ステラと同じように夢を追いかけるエルミラを呼び寄せたら、ひたすら足の裏に魚の目が出来る魔法を掛けられそうだ。
絶対勘弁願いたい。
「栄光を取るよリ、友を取るカ。後悔しないのカ?」
「しませんよ!
その認められたっていうのは、つまり〝気に入ったから我が儘をなんでも聞いてやる〟ってことですよね?」
「簡単に言えばナ」
「じゃあ、また何か考えておきますよ。今は特に欲しいものもありませんし」
「そんな軽い物じゃないんがだナ……」
ステラは足元のイタチを抱っこして、その顔を覗き込んだ。
眼の周りが黒く、見慣れない姿はセレスタン特有の種族だろうか。
そんな考えを見抜いたように、ゲパルが横からイタチの頭を撫でながら教えてくれた。
「そいつはイタチじゃなくてミーアキャット。
ジーベックド団長のペットの一匹ダ」
「うわっ、立った⁉」
ミーアキャットはステラの腕から脱出すると、ピョコンと可愛らしく二本足で立ち潤んだ瞳で彼らを見上げた。
これは庇護欲を掻き立てられる。
「団長はあの顔に見合わず可愛い動物が大好きでナ。

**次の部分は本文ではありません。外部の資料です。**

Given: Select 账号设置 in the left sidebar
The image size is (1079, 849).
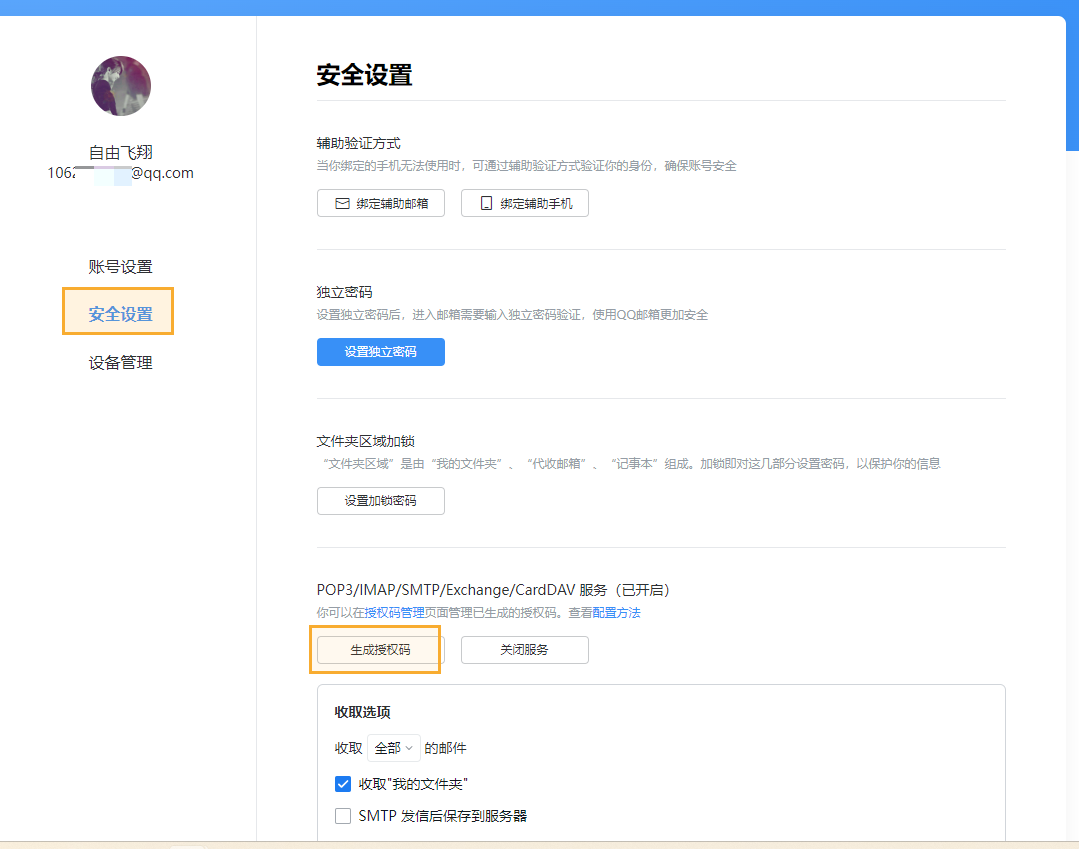Looking at the screenshot, I should pyautogui.click(x=120, y=266).
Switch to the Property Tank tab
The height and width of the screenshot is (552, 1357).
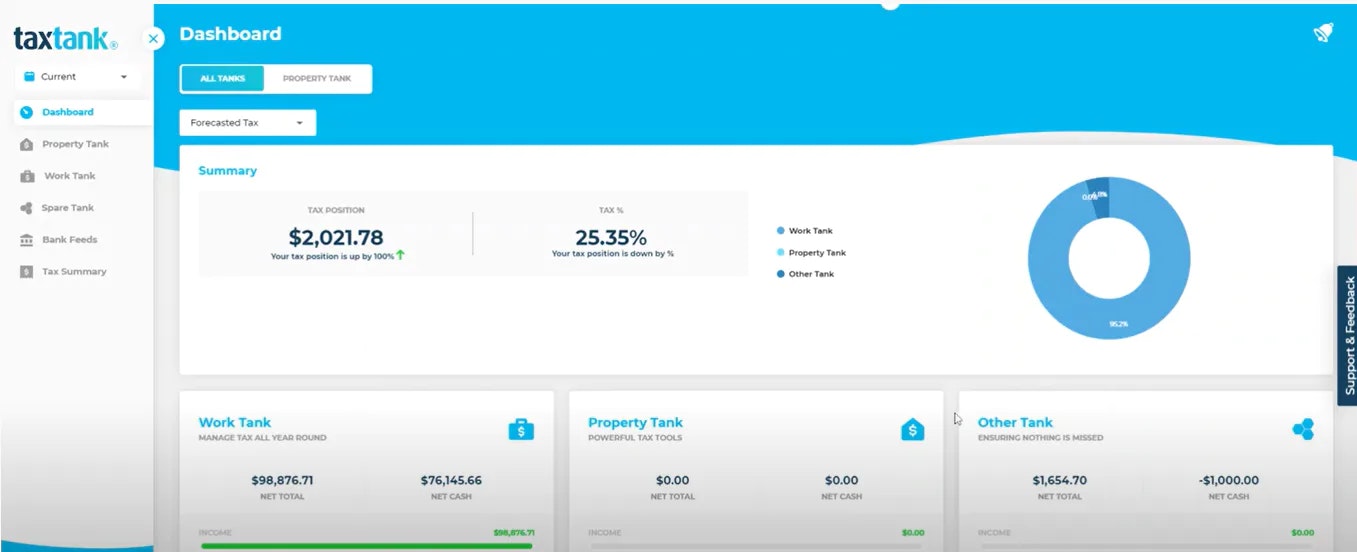point(317,79)
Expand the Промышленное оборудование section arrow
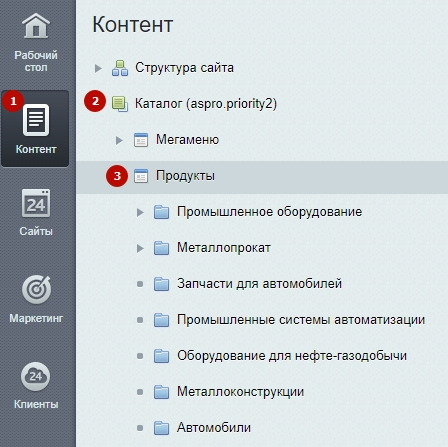Screen dimensions: 448x447 pyautogui.click(x=140, y=212)
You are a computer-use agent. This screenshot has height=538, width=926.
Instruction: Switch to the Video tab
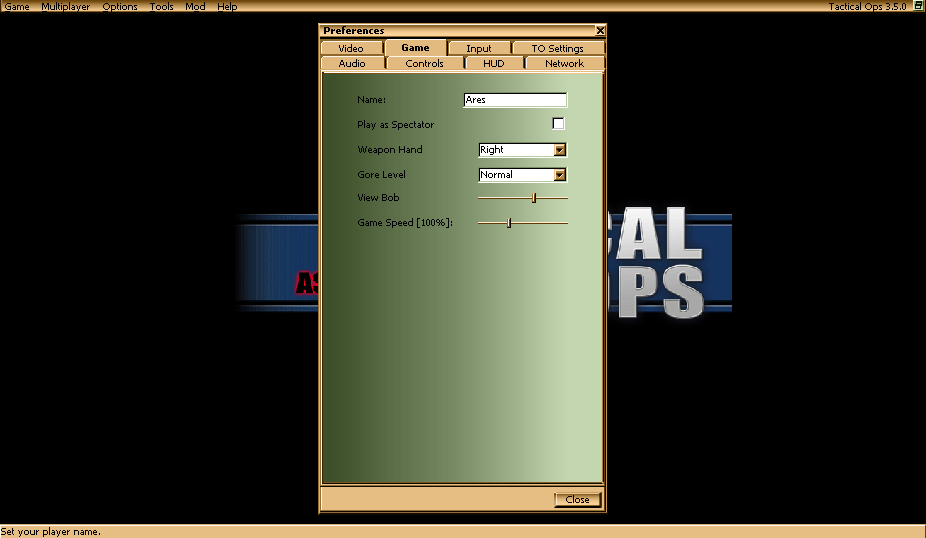[x=351, y=48]
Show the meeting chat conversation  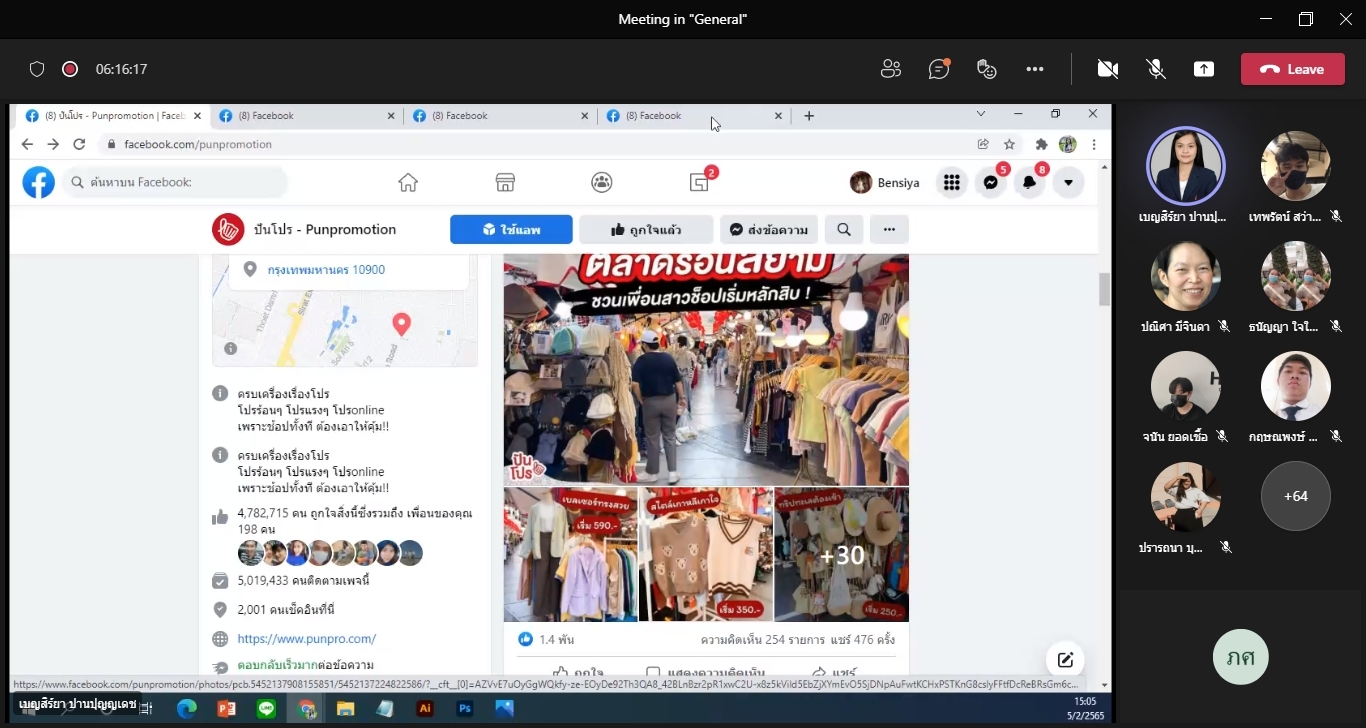click(x=938, y=69)
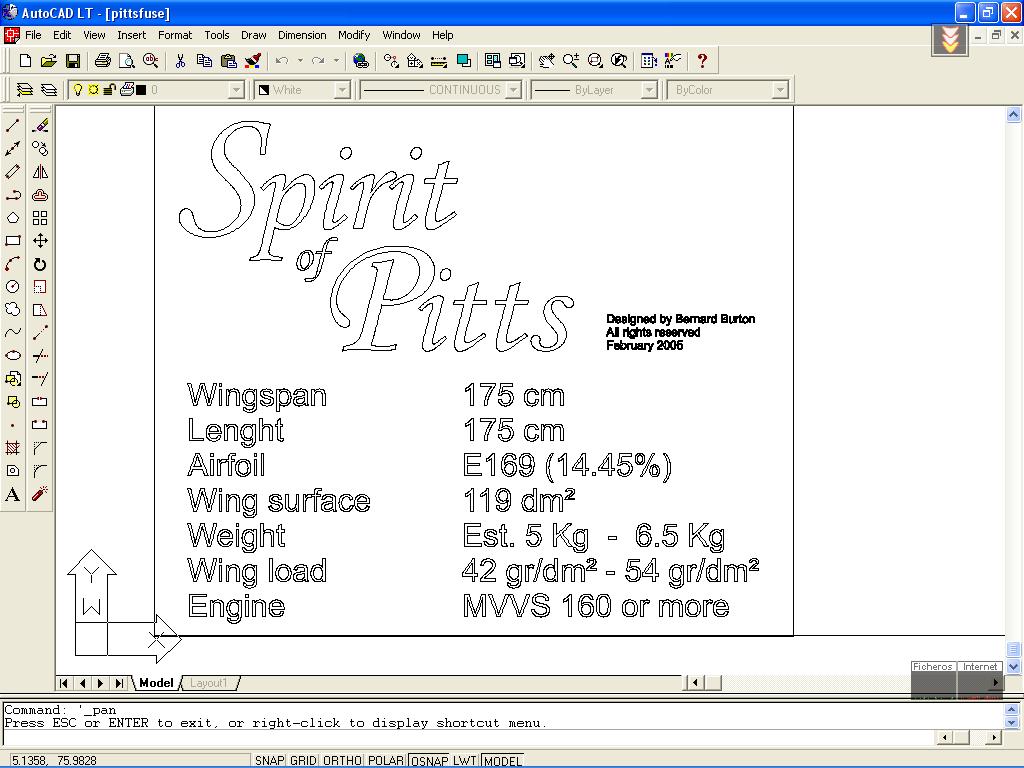Click the Multiline Text tool
This screenshot has height=768, width=1024.
(x=13, y=494)
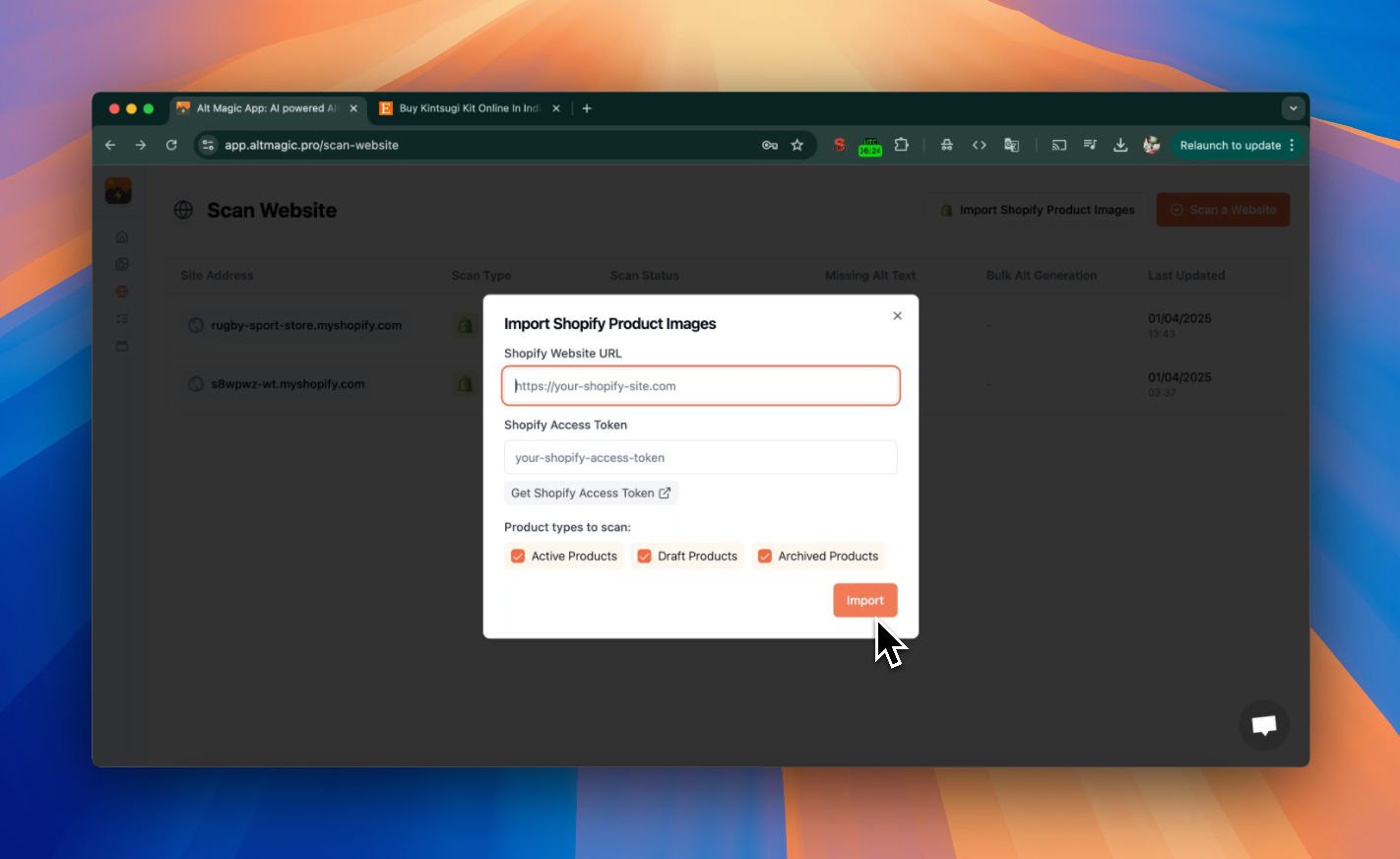Open the Get Shopify Access Token link
1400x859 pixels.
pyautogui.click(x=591, y=494)
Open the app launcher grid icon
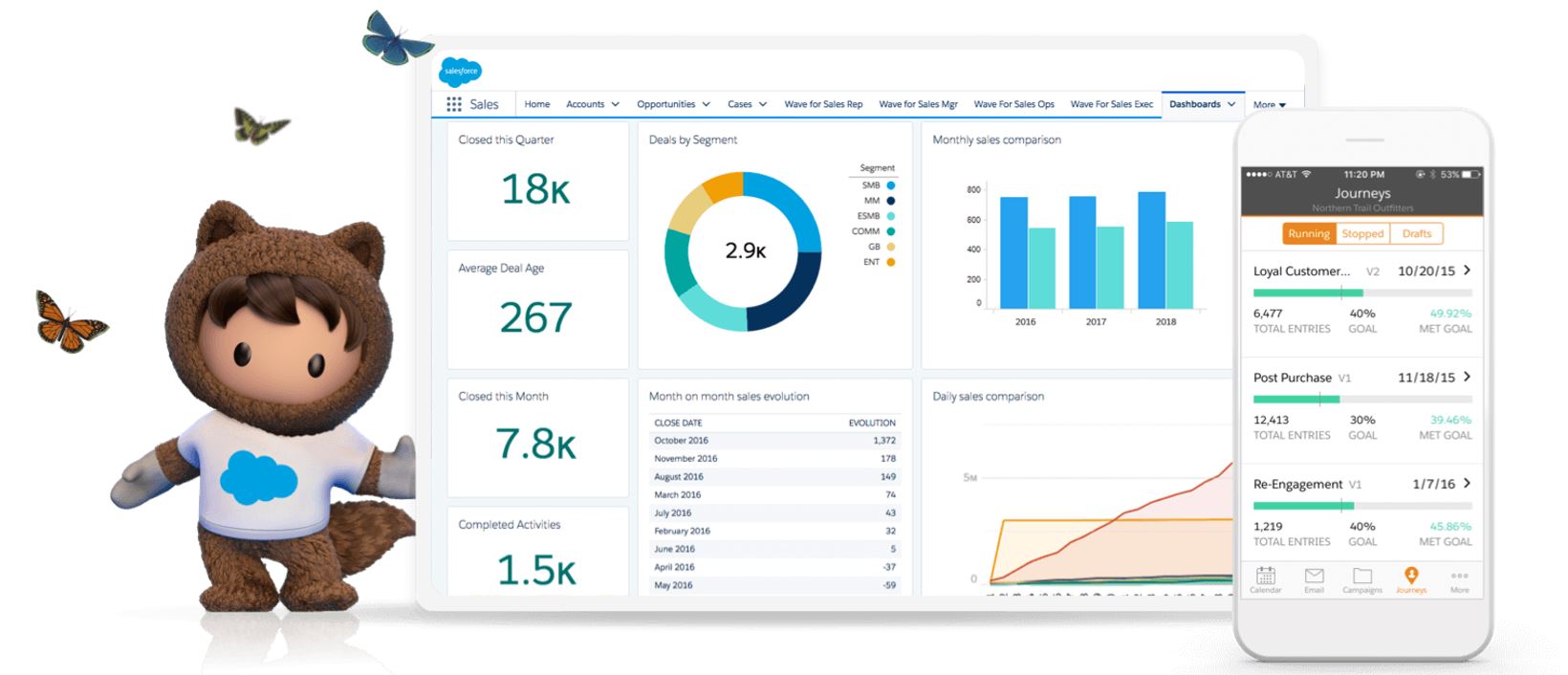The height and width of the screenshot is (675, 1568). pyautogui.click(x=453, y=104)
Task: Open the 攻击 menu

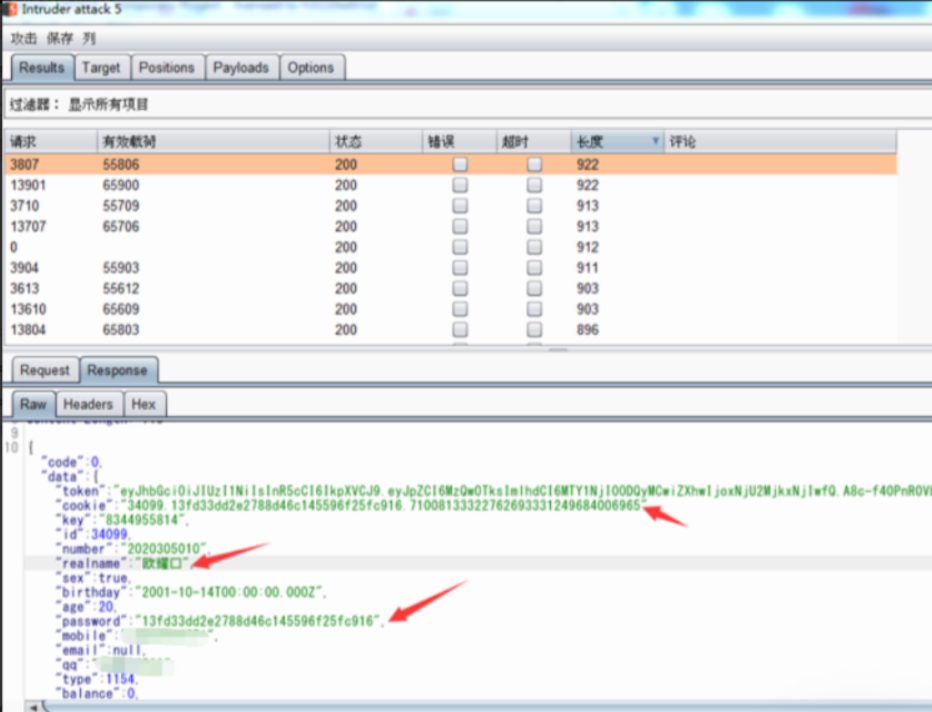Action: coord(24,38)
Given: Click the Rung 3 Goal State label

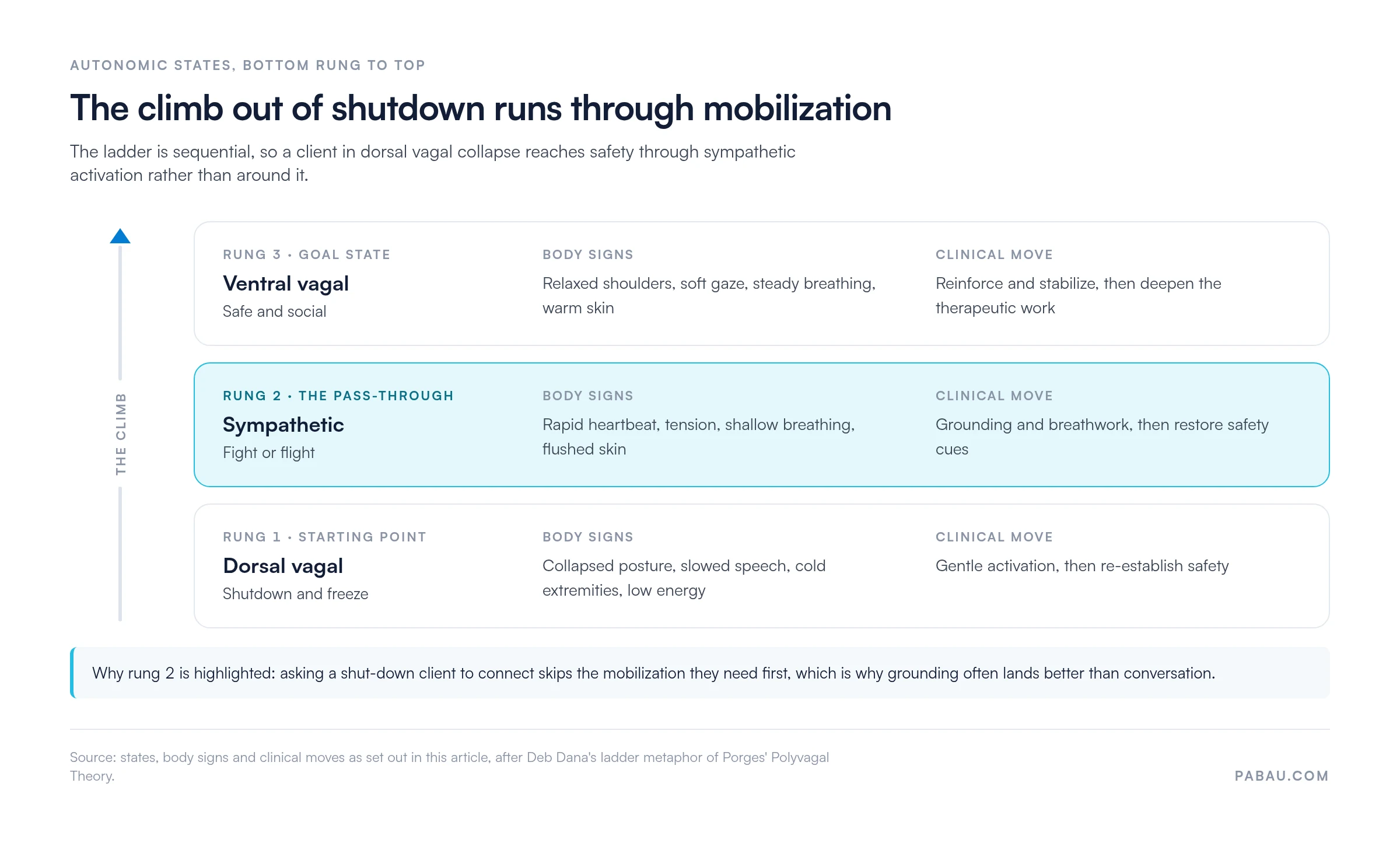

特にこの王国騎士団でも扱いには長けていル」
「それでウメボシをあんな骨抜きに……」
「そういうことダ。動物からも好かれる体質みたいデ、団長専用の中庭もあるゾ。そこで動物達を飼っていル」
心当たりがある。
今朝がた忍び込んだ中庭を思い出した。
あそこには小動物が沢山住んでいるようだった。そして現れたジーベックドにも、なんの恐怖や警戒を持たず、動物たちも肩に乗っていた。
うん、あの中庭だ。
「ほラ、庭に帰んナ」
「あ」
ゲパルが頭を撫でると、小さな泣き声を上げて何処かに行ってしまった。
ちょっと残念。
「俺達も早く行こうゼ。日が暮れたら危ないからナ」
「そうですね! 早く師範に謝らないと「俺のお勧めは向こうの市街ダ」ちょっと、」
もうやだ。
ステラが拒否する暇も無く、また肩に担がれた。
今日だけで何回担がれたらいいのだろうか。
ステラの罵倒を音楽のように聞き流しながら、ゲパルは豊かな大地を蹴り上げた。